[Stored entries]
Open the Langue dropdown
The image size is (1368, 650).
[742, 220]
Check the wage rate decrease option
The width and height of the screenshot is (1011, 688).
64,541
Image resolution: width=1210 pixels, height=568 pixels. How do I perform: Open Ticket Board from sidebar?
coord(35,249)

==

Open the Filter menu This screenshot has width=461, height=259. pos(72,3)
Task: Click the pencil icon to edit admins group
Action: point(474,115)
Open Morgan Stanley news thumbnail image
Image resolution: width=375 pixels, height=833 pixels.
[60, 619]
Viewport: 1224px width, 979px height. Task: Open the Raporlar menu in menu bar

**Directive**
Render everything from the line containing "Open the Langue dropdown" down to the line containing "coord(35,249)" as a numbered list, skipping blank lines. Include both of those lines.

**Solution to the problem**
1. Open the Langue dropdown
2. The image size is (1368, 650).
3. [742, 220]
4. Check the wage rate decrease option
5. The width and height of the screenshot is (1011, 688).
6. 64,541
7. Image resolution: width=1210 pixels, height=568 pixels. How do I perform: Open Ticket Board from sidebar?
8. coord(35,249)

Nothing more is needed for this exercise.